PROBLEM TO WORK ON: Beginning at the line that contains "Open the Navigator folder-star icon", repeat each line exactly through the last one of the records below, and leave out the pictures.

GIVEN RECORDS:
_ _ _ _

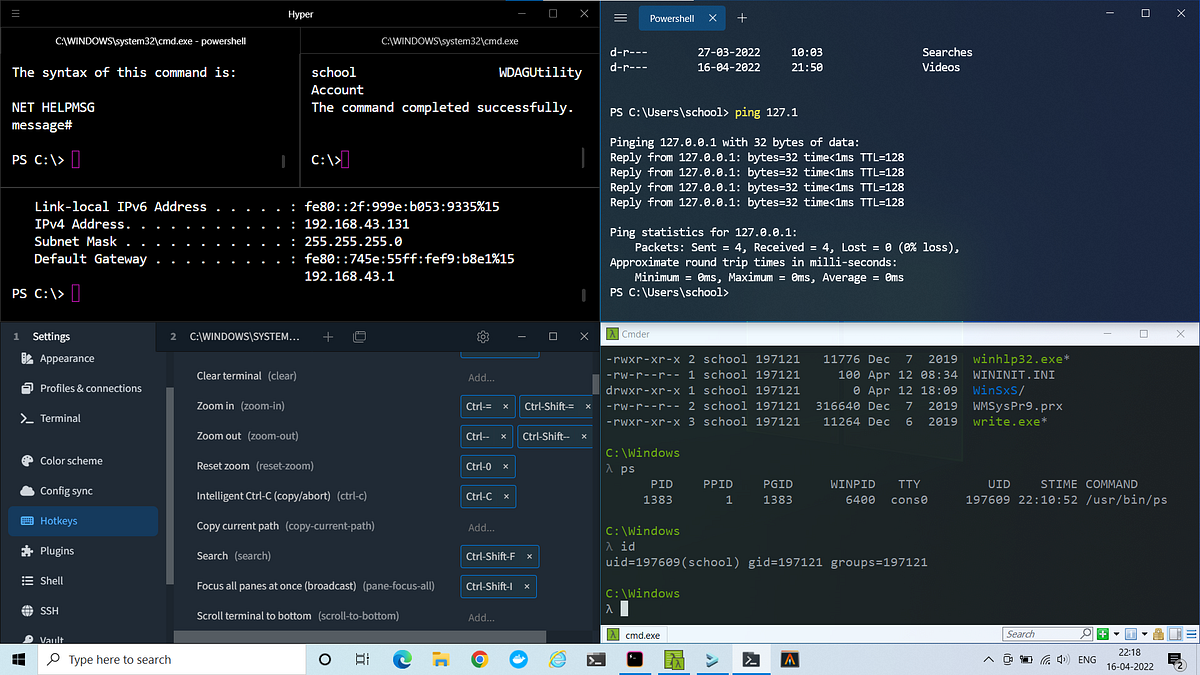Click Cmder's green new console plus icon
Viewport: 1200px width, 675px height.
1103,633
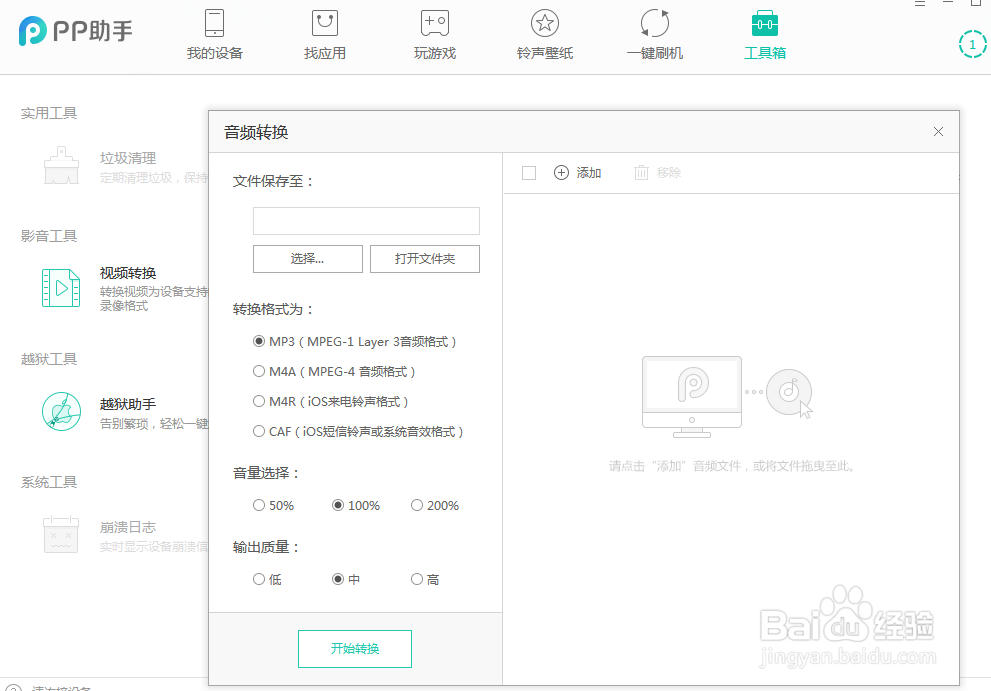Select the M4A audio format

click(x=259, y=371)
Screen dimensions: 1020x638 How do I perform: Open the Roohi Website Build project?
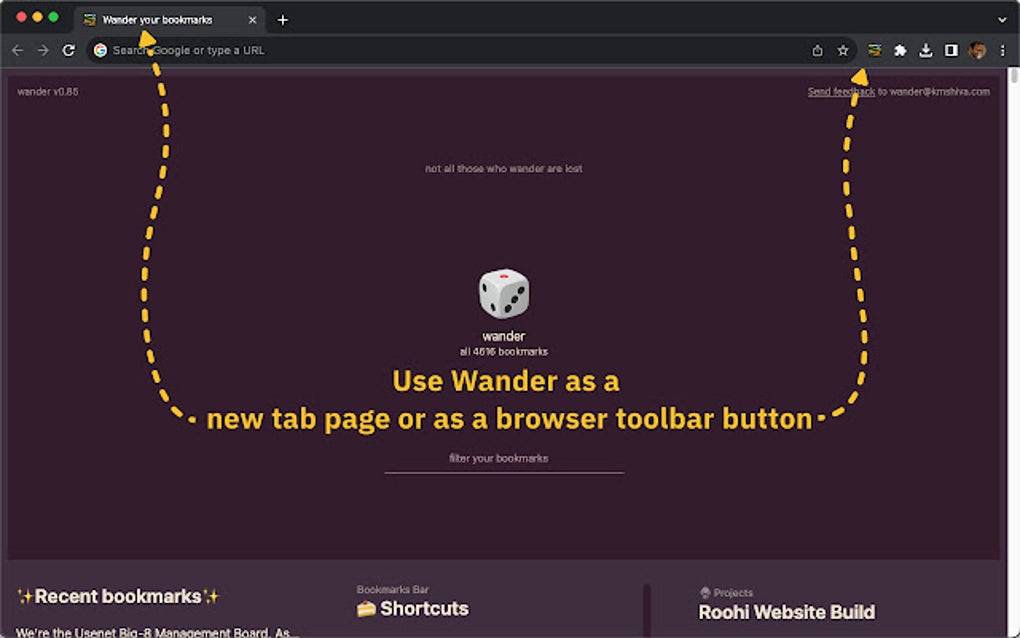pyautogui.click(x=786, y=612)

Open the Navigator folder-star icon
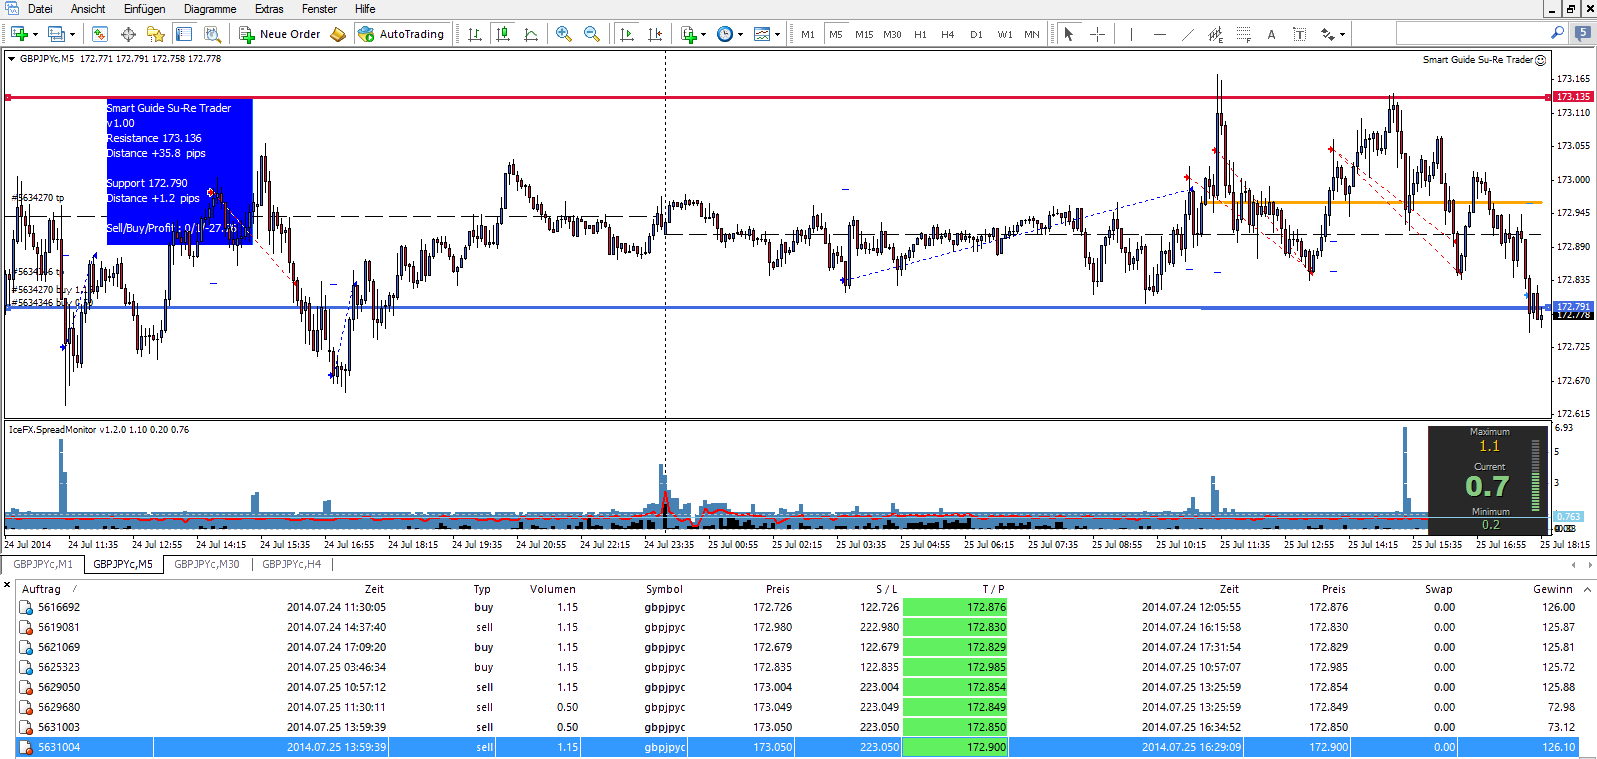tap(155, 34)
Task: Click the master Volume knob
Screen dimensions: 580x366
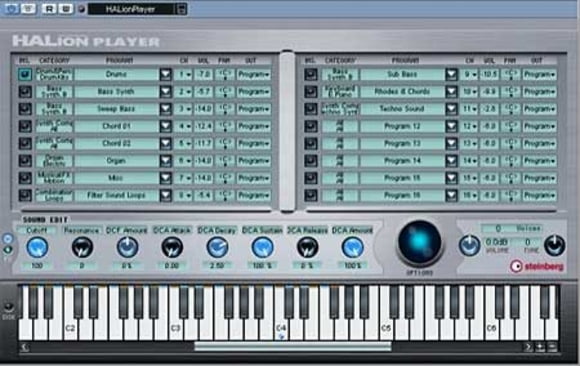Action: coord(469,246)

_ _ _ _

WRITTEN RESPONSE:
Open the Navigator folder-star icon
tap(155, 34)
Task: Click the master Volume knob
Screen dimensions: 580x366
Action: coord(469,246)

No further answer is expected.